> Your objective: Leaving out the images, transcribe every record below exactly.

> Records for this task:

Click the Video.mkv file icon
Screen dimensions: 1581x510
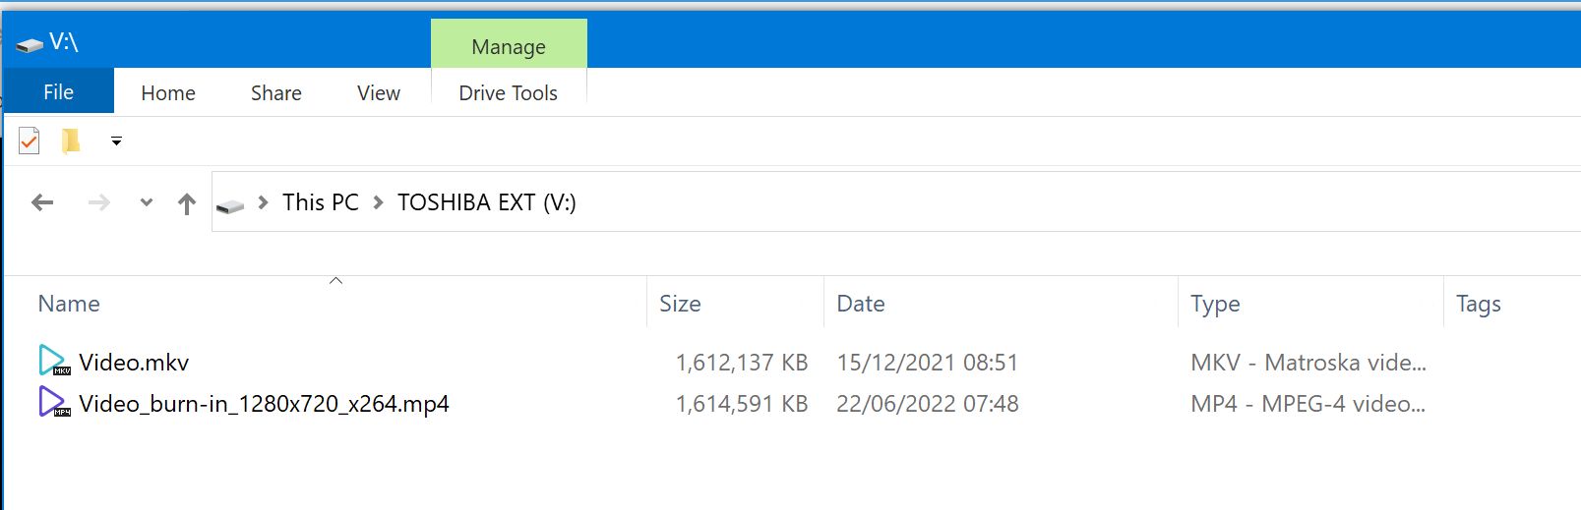click(53, 362)
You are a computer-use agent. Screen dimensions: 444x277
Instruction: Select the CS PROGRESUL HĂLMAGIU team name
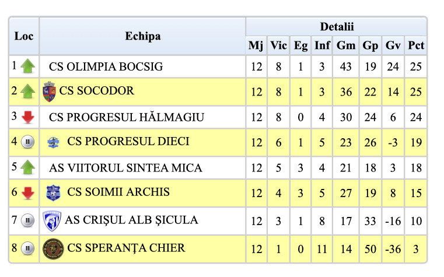point(127,117)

> Your response:
Click the Video.mkv file icon
Screen dimensions: 1581x510
click(53, 362)
You are a computer-use agent. Screen dimensions: 444x277
Instruction: Select the CS PROGRESUL HĂLMAGIU team name
point(127,117)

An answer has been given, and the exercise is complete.